> _Data shown_:
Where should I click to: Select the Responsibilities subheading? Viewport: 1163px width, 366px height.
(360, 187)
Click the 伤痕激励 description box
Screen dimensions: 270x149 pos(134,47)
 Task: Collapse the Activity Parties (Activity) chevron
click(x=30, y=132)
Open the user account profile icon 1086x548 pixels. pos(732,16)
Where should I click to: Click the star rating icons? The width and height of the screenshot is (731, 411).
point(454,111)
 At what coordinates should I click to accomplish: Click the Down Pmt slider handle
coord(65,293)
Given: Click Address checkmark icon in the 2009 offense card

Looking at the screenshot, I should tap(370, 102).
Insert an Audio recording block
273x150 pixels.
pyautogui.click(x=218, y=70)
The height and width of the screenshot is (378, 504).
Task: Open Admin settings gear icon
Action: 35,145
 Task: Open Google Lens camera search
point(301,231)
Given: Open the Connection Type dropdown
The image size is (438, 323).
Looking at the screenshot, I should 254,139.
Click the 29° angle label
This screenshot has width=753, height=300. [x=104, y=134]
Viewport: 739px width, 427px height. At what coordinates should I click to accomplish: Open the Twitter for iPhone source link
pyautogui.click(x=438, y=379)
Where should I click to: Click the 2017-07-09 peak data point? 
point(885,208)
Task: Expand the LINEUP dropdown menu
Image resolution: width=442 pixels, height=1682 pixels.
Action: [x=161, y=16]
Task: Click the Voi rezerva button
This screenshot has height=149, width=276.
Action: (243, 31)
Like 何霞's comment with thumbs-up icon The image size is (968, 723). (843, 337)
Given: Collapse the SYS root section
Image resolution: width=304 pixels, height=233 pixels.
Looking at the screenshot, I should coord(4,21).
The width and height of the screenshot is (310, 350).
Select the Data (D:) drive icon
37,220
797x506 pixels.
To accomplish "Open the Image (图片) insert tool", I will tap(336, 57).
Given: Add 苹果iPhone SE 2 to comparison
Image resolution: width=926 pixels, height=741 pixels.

> _Exercise_: Exactly reproduce the lines beginning with the one that contains "Task: Expand the LINEUP dropdown menu" and ending with the last line of the material, both included. Leave out everything else.

> _Reply to the exercise_:
Task: Expand the LINEUP dropdown menu
Image resolution: width=442 pixels, height=1682 pixels.
Action: [x=161, y=16]
Task: Click the Voi rezerva button
This screenshot has height=149, width=276.
Action: (243, 31)
Like 何霞's comment with thumbs-up icon The image size is (968, 723). (843, 337)
Given: Collapse the SYS root section
Image resolution: width=304 pixels, height=233 pixels.
Looking at the screenshot, I should coord(4,21).
The width and height of the screenshot is (310, 350).
Select the Data (D:) drive icon
37,220
797x506 pixels.
To accomplish "Open the Image (图片) insert tool", I will tap(336, 57).
Given: Add 苹果iPhone SE 2 to comparison
Image resolution: width=926 pixels, height=741 pixels.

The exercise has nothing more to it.